Subchondral bone sclerosis can be a sign of arthritis, but it can also be a sign of the physiologic adaptation of bone to exercise.

Julien Olive, DVM, MSc, and his colleagues from the University of Montreal compared MRI with computed tomography (CT) to see if they could tell the difference between physiologic (from exercise) and pathologic (diseased) sclerosis, and whether they could measure the progression of the sclerosis.

"The only way to limit excessive bone sclerosis is to limit overload of joints and, therefore, limit exercise," he said. "That doesn't mean that all horses should be rested all the time! But with MRI, we can see progression of individual joint parameters leading to osteoarthritis and, therefore, it is the preferred method to identify disease earlier and follow progression of the disease to better adapt training programs."

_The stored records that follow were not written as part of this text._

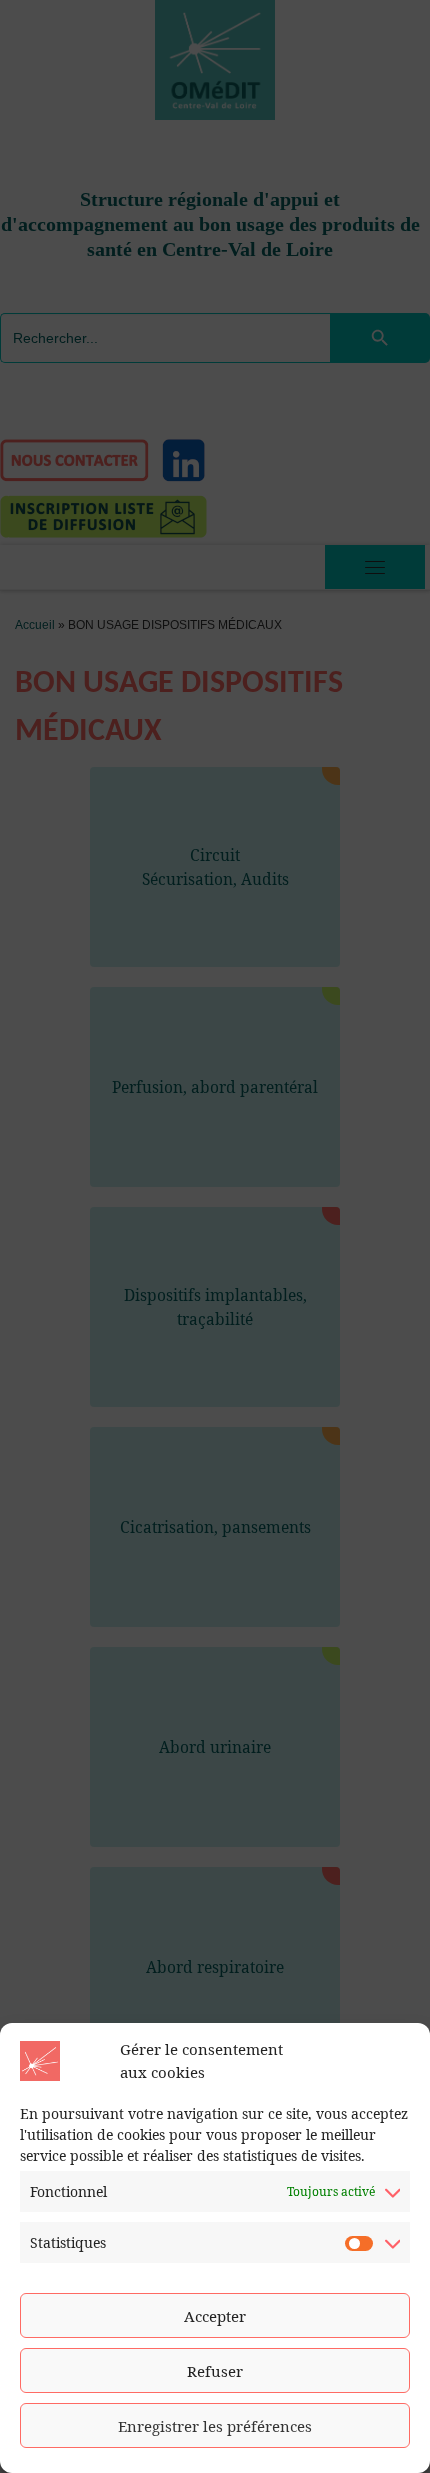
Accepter (215, 2316)
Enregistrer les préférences (215, 2426)
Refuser (215, 2371)
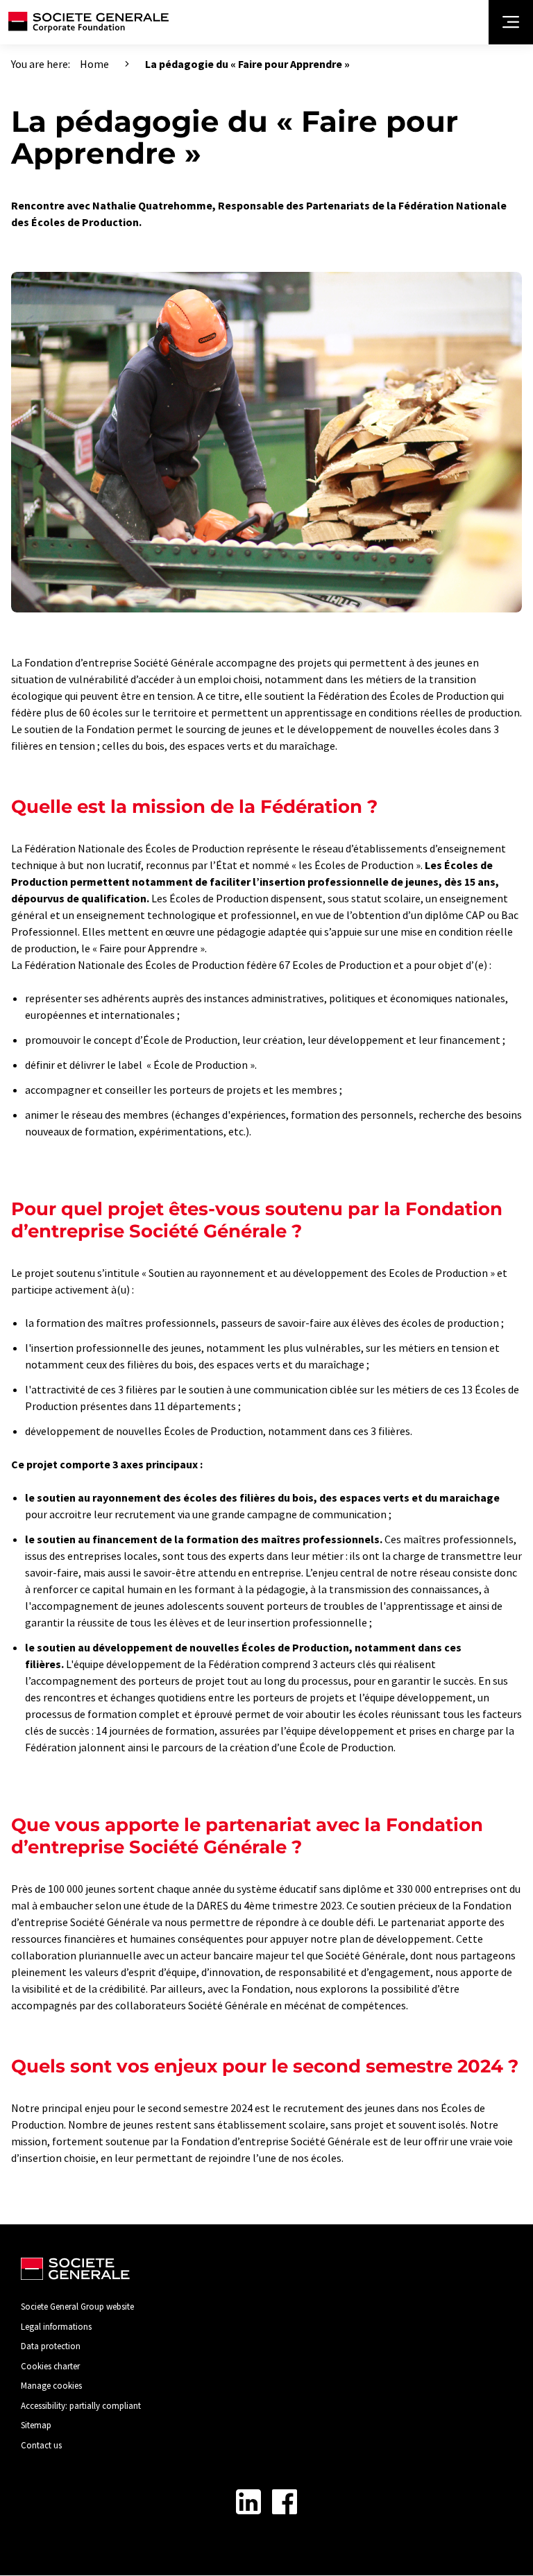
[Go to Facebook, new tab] (284, 2502)
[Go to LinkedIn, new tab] (248, 2502)
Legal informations (56, 2327)
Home (94, 64)
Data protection (51, 2346)
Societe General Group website (77, 2306)
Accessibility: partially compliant (81, 2406)
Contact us (41, 2445)
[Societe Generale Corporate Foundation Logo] (88, 22)
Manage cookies (51, 2386)
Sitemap (36, 2425)
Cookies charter (50, 2366)
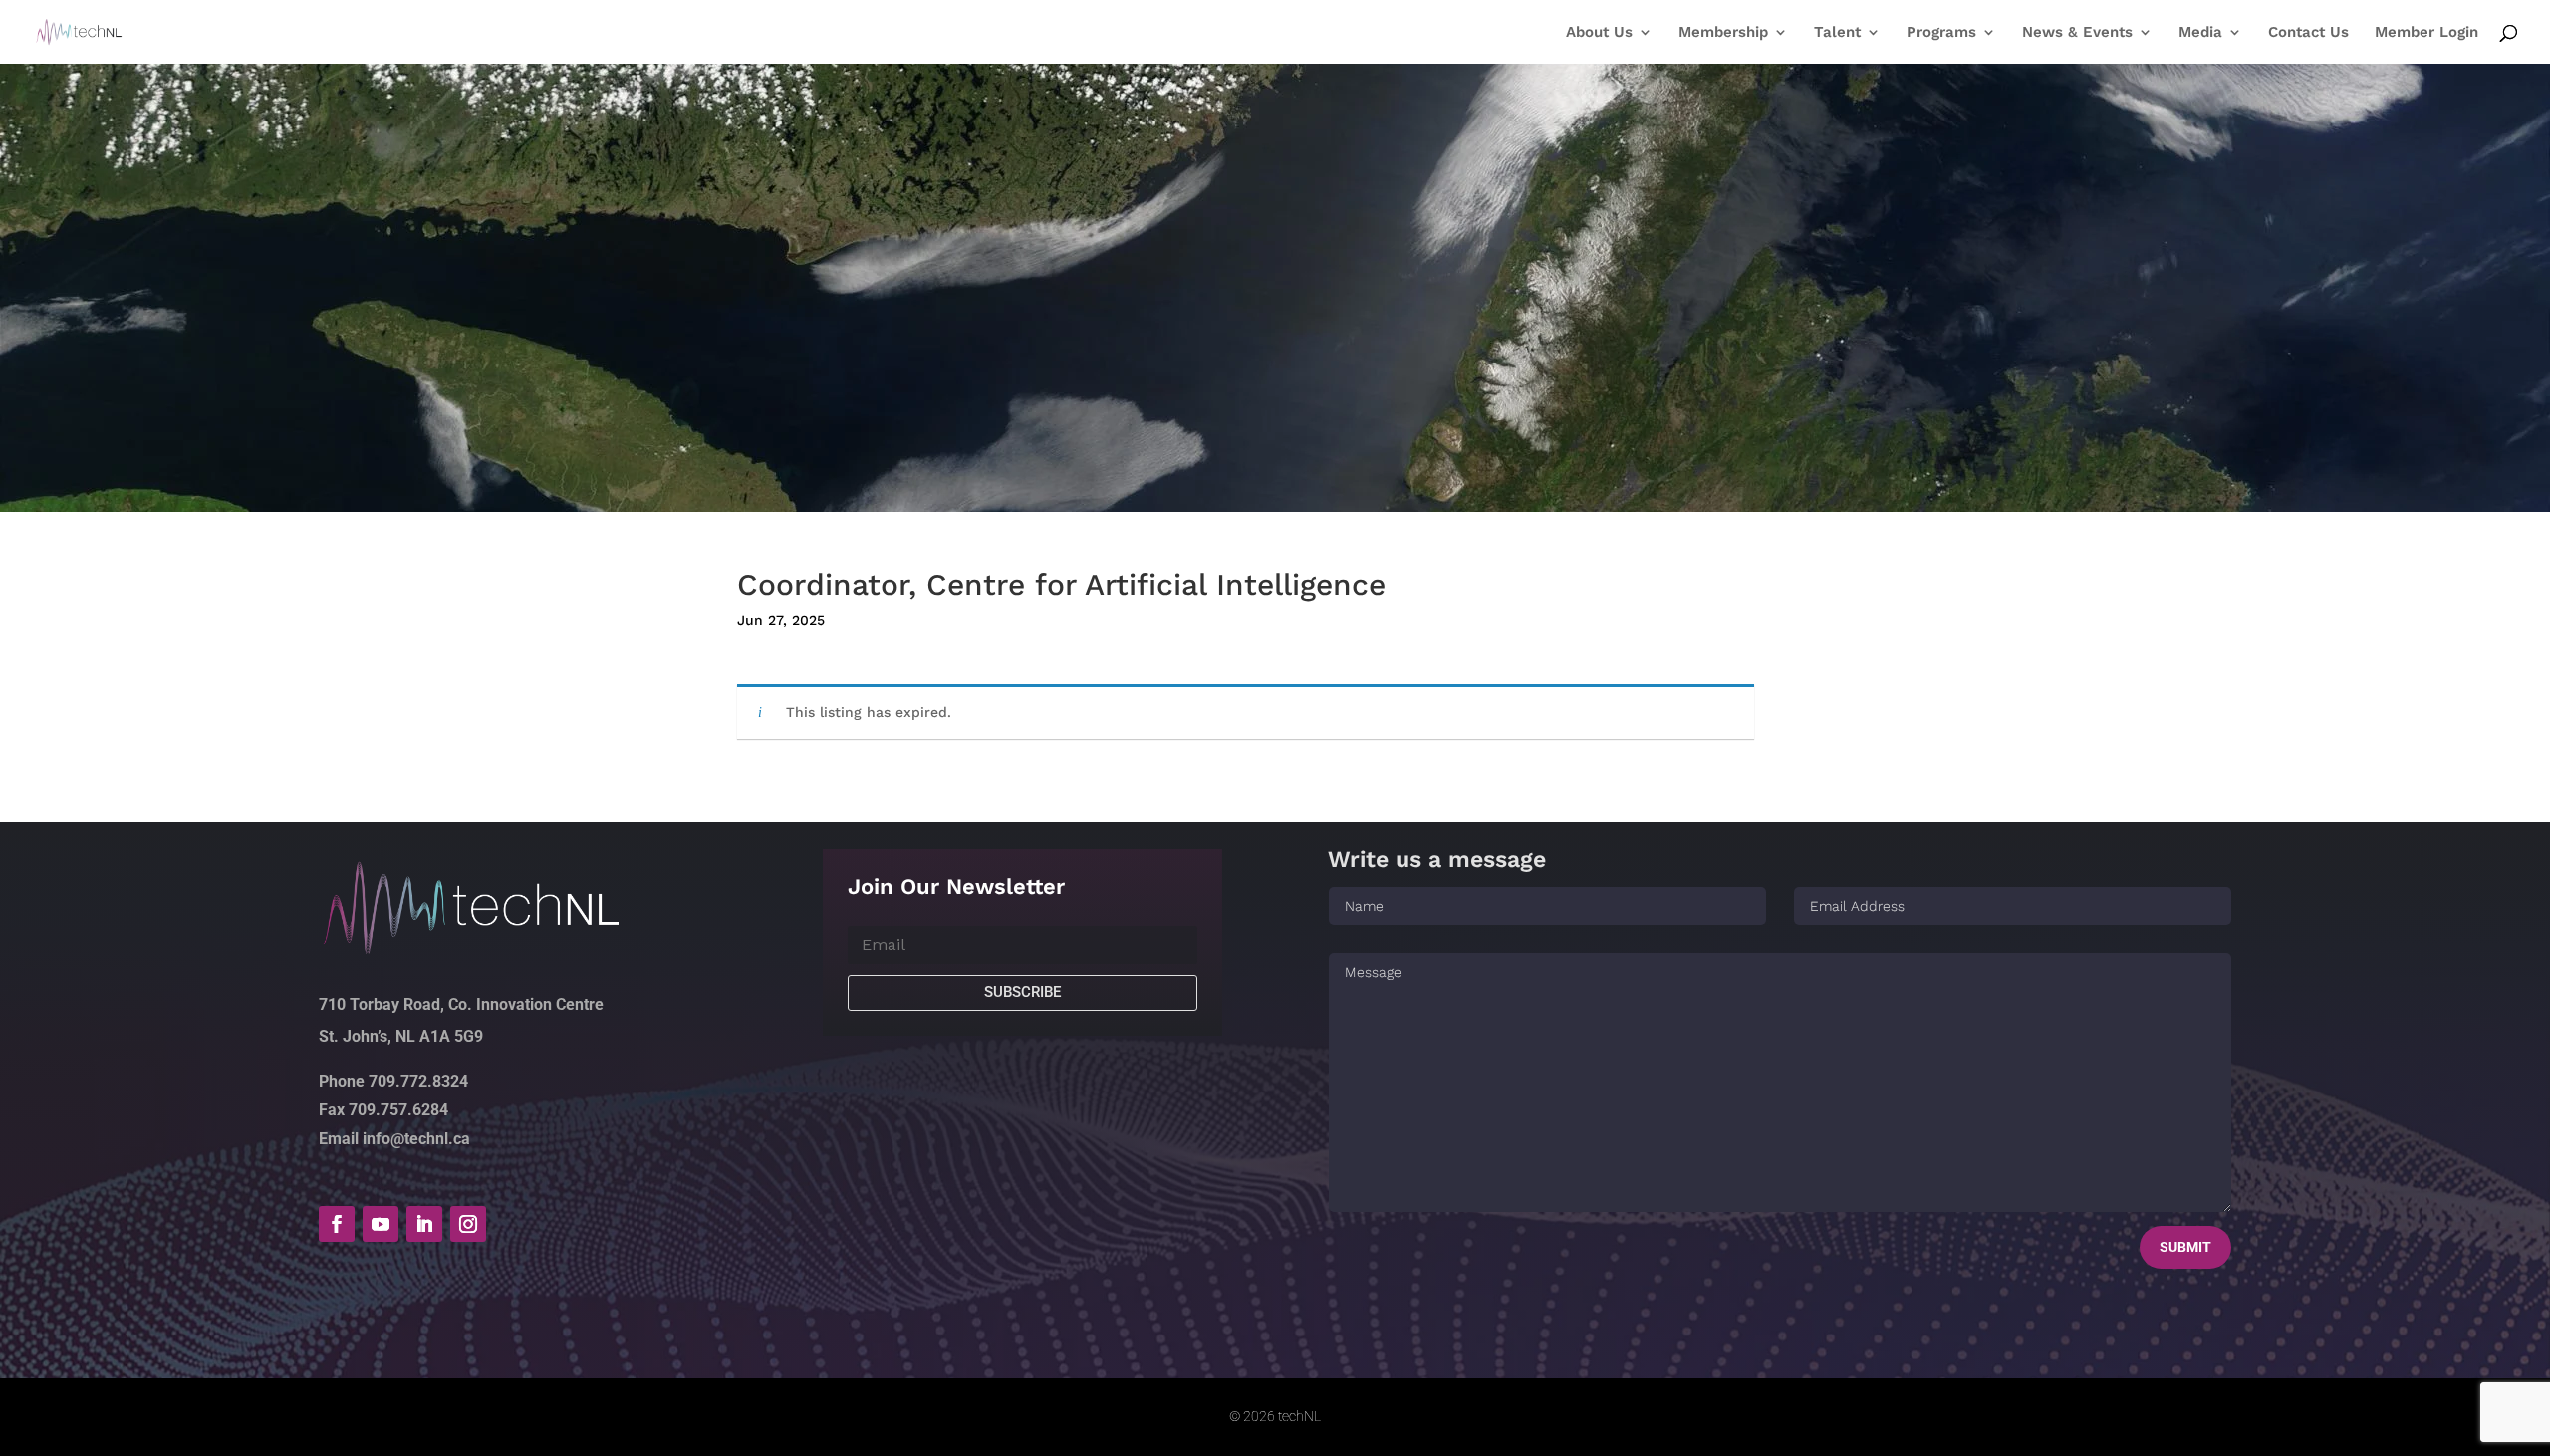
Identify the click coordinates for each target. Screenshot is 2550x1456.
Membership (1723, 33)
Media (2200, 33)
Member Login (2426, 33)
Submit (2185, 1247)
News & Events (2077, 33)
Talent (1837, 33)
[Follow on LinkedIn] (424, 1224)
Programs (1941, 33)
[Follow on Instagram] (468, 1224)
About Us (1599, 33)
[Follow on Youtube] (380, 1224)
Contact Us (2308, 33)
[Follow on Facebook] (337, 1224)
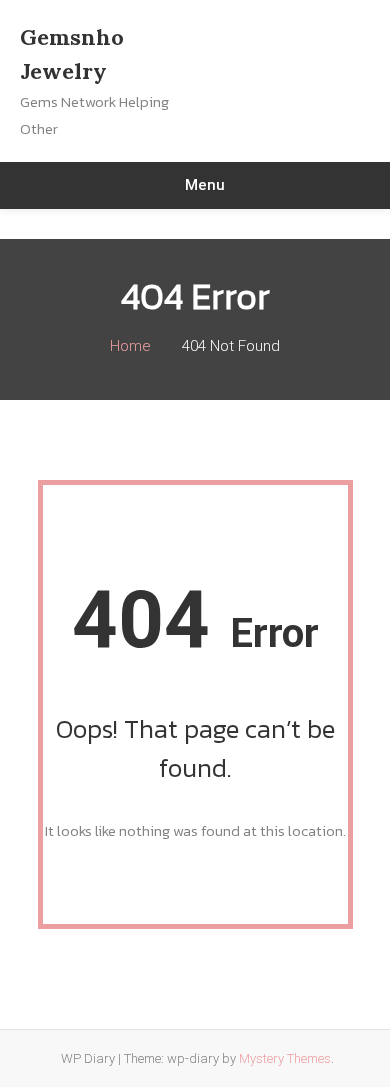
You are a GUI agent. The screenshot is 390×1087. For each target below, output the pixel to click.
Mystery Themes (285, 1058)
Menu (205, 185)
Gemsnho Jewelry (72, 54)
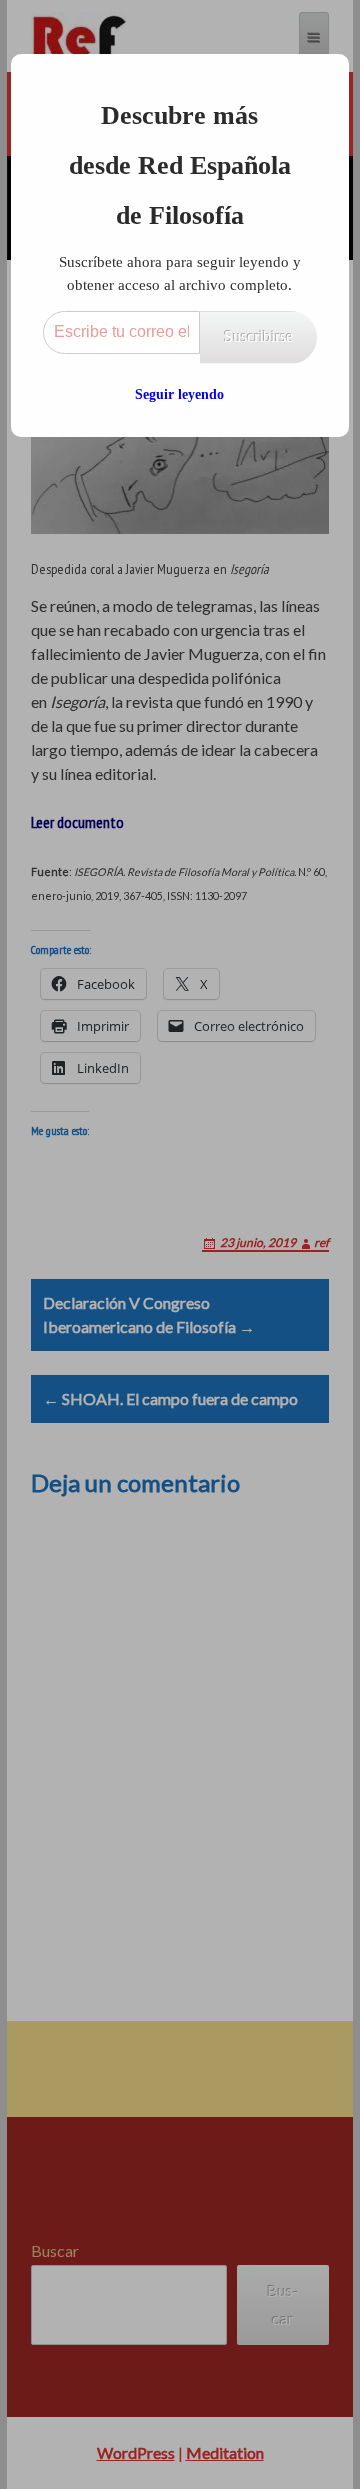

Cartilage can be evaluated by surgical arthroscopy, which is invasive, and CT examination, but bone marrow lesions, a sign of bone inflammation, cannot be seen on CT, but can be seen on MRI.

Olive said that MR will become routine for assessing equine joint health.

"The main advantage of MRI over all other modalities when evaluating an osteoarthritis joint is the 'all-in-one' aspect of this technique," he said. "MRI is not just good for soft tissues (ligaments, tendons, etc.) but allows a complete evaluation of joints, including bone parameters."

The study, "Correlation of signal attenuation-based quantitative magnetic resonance imaging with quantitative computed tomographic measurements of subchondral bone mineral density in metacarpophalangeal joints of horses" was published in the April issue of the American Journal of Veterinary Research.

The abstract is available on PubMed.